In some cases, if wet Macular Degeneration is diagnosed early, laser surgery can prevent extensive central vision loss. In this type of surgery, laser beams destroy the leaky blood vessels that form beneath the macula. For laser surgery to be effective, it is critical that wet Macular Degeneration be diagnosed before extensive vision loss occurs. Therefore, individuals should consult with an eye doctor at the first sign of blurred or distorted central vision.
Two types of medication have also been shown to improve vision. These are anti-VEGF treatments, know as Avastin and Lucentis. VEGF is a necessary component in the production of abnormal blood vessels. The medication is injected into the eye.
Prevention: Nothing you do can change your race or genetic makeup or keep you from getting older — all major risk factors for Macular Degeneration. But preliminary evidence suggests that any of the following measures may help prevent or delay the development of Macular Degeneration. These measures are best started before Macular Degeneration develops and your vision starts to decrease:
Eat foods containing antioxidants. People at high risk of the advanced stages of Macular Degeneration may be able to lower that risk with a dietary supplement of antioxidants, zinc and copper. Antioxidants are substances that prevent oxidative damage to tissue such as the retina. Foods with antioxidants are those rich in vitamins A, C and E. And it helps to eat a nutritionally balanced, low-fat diet containing five or more servings of fruits and vegetables every day. The antioxidants lutein and zeaxanthin are nutrients found in high concentrations in egg yolk, corn and spinach. Preliminary studies show that high levels of lutein and zeaxanthin in your blood may protect your retina.
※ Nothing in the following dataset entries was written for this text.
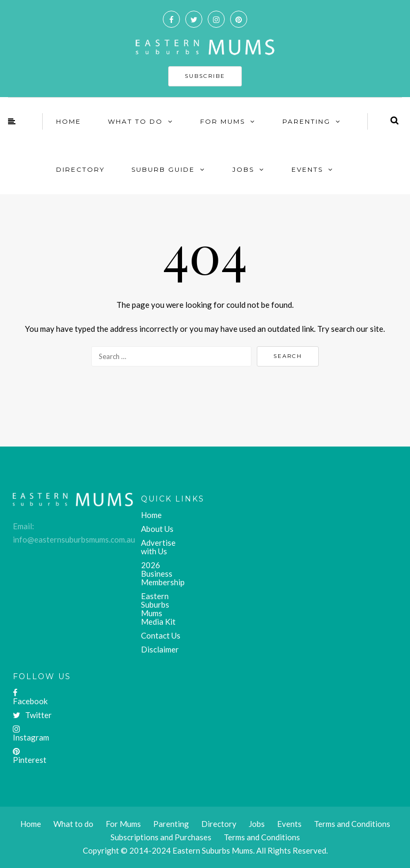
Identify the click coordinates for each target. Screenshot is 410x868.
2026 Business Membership (163, 574)
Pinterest (29, 756)
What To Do (135, 121)
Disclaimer (160, 649)
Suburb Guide (163, 169)
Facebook (30, 697)
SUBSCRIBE (205, 76)
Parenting (306, 121)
Wear sunglasses that block out harmful ultraviolet light. Orange-, yellow- or amber-tinted lenses can filter out both ultraviolet light and blue light that may damage your retina.
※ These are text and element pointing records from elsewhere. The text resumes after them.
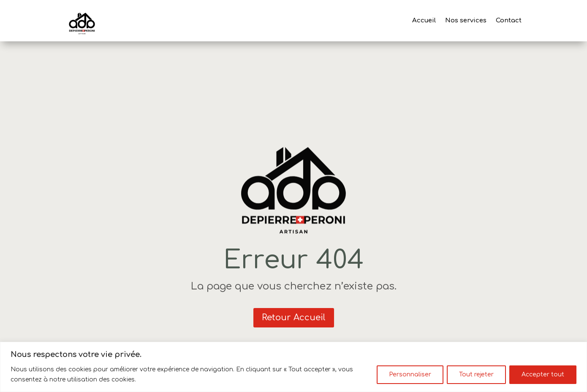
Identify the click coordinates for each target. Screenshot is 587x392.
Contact (508, 20)
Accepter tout (543, 374)
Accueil (424, 20)
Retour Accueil (294, 317)
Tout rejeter (476, 374)
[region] (294, 367)
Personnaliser (410, 374)
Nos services (466, 20)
Stop smoking. Smokers are up to three times more likely to develop Macular Degeneration than nonsmokers. Ask your doctor for help to stop smoking.
Manage your other diseases. For example, if you have cardiovascular disease or high blood pressure, take your medication and follow your doctor's instructions for controlling the condition. If it's not well controlled, it may contribute to the onset of Macular Degeneration.
Get regular eye exams. Early detection of Macular Degeneration increases your chances of preventing serious vision loss. If you're over the age of 50, get an exam every 2 to 5 years. If you have a family history of Macular Degeneration, have your eyes examined more frequently, perhaps annually.
Screen your vision regularly. If you've received a diagnosis of early-stage Macular Degeneration, your doctor may suggest that you regularly monitor your vision at home with an Amsler grid. Doing so may help you to detect subtle changes in your vision at the earliest possible time and seek help promptly.
Fish oil or Omega-3-Fatty Acids: You can protect against the progression of Age-Related Macular Degeneration (ARMD) by including omega-3 fatty acids in your diet. Eating two to three servings of fish rich in omega-3 fatty acids (e.g., salmon, tuna, mackerel, herring) per week will provide the recommended daily intake of DHA and EPA. Or, you can take over-the-counter fish oil supplements. Look for products that contain 350 to 380 mg of EPA and 230 to 260 mg of DHA per daily dose.